• **What the task asks**
The data is to be repeated exactly, with the images removed.

• **Data supplied**
'''
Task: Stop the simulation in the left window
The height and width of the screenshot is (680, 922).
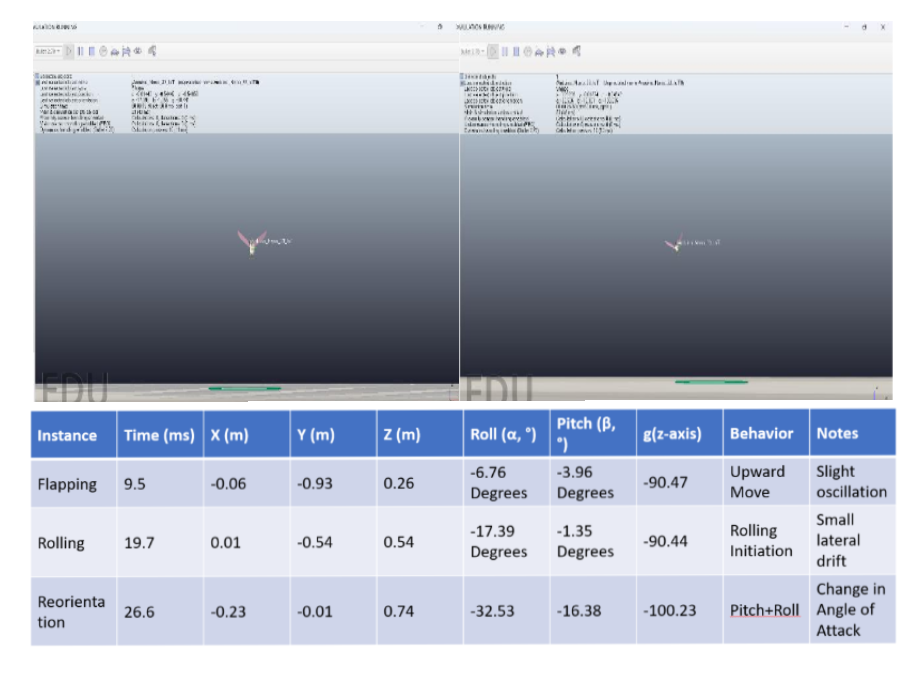Action: point(93,51)
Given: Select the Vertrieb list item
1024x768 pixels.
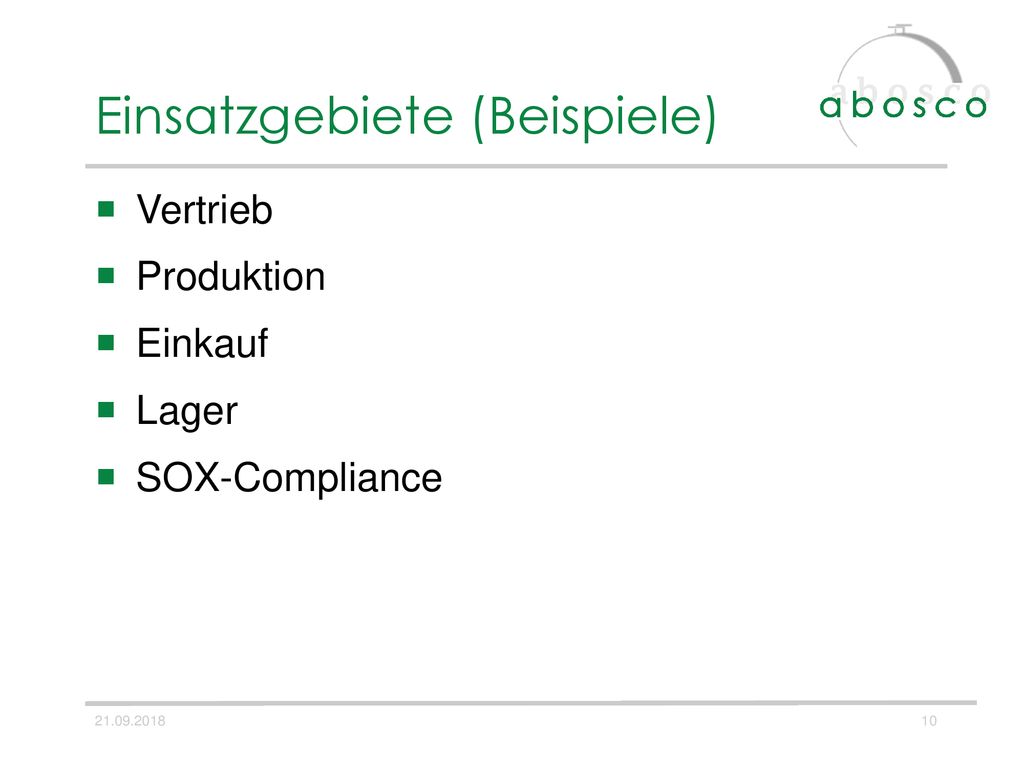Looking at the screenshot, I should click(204, 210).
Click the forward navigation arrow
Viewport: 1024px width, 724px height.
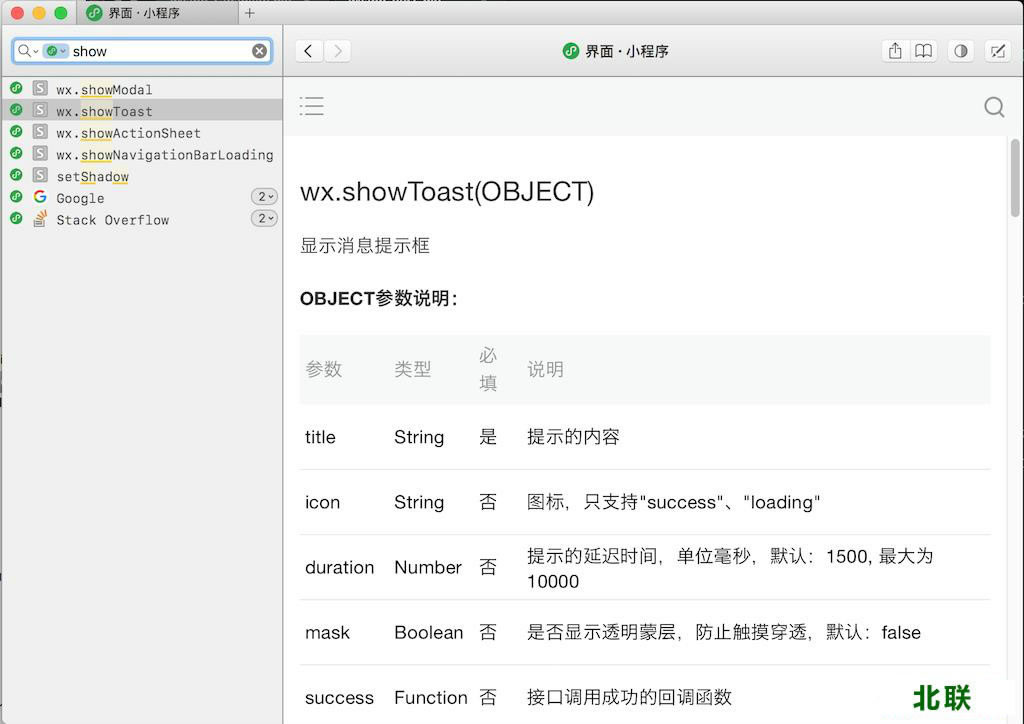[x=338, y=51]
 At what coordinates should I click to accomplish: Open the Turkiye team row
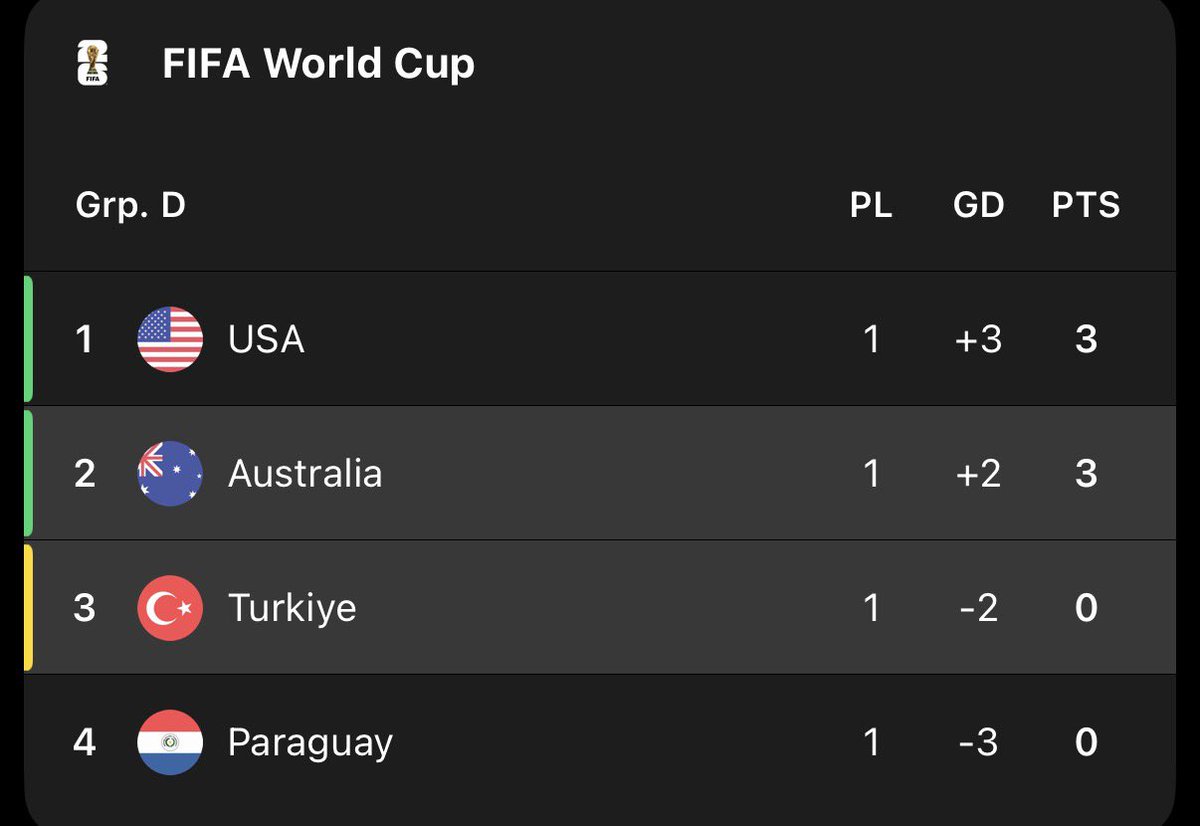tap(600, 608)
'''
• **Finished task**
Task: Stop the simulation in the left window
The height and width of the screenshot is (680, 922).
Action: point(93,51)
Given: Select the Vertrieb list item
1024x768 pixels.
Looking at the screenshot, I should click(204, 210).
Click the forward navigation arrow
Viewport: 1024px width, 724px height.
[x=338, y=51]
 At what coordinates should I click to accomplish: Open the Turkiye team row
tap(600, 608)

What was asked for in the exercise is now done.